En outre, si Mme [U] a visé à la déclaration d'appel la disposition du jugement ayant rejeté sa demande de dommages et intérêts, il est constaté qu'elle ne forme aucune demande d'indemnisation en appel, de sorte que le jugement est confirmé.
Sur l'article 700 du code de procédure civile et les dépens
Les dispositions du jugement sur les frais irrépétibles et les dépens sont confirmées.

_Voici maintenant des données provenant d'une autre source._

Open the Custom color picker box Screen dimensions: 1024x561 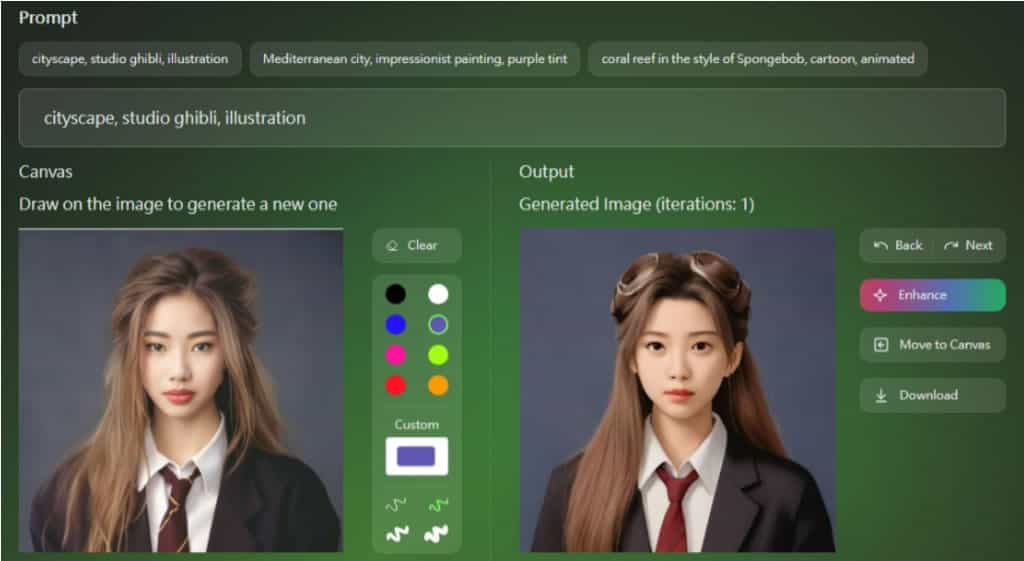(x=417, y=456)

Mme [U], partie perdante, devra supporter les dépens d'appel et il est équitable qu'elle soit condamnée à verser à M. [B] la somme de 1.500 euros au titre de l'article 700 du code de procédure civile, en sus de la somme déjà allouée en première instance. Il convient en outre de la débouter de sa propre demande de ce chef.
PAR CES MOTIFS :
LA COUR,
CONFIRME le jugement déféré en toutes ses dispositions ;
Y ajoutant,
CONDAMNE Mme [H] [U] à verser à M. [W] [B] la somme de 1.500 euros au titre de l'article 700 du code de procédure civile ;
DEBOUTE Mme [H] [U] de sa demande au titre de l'article 700 du code de procédure civile ;
CONDAMNE Mme [H] [U] aux dépens d'appel.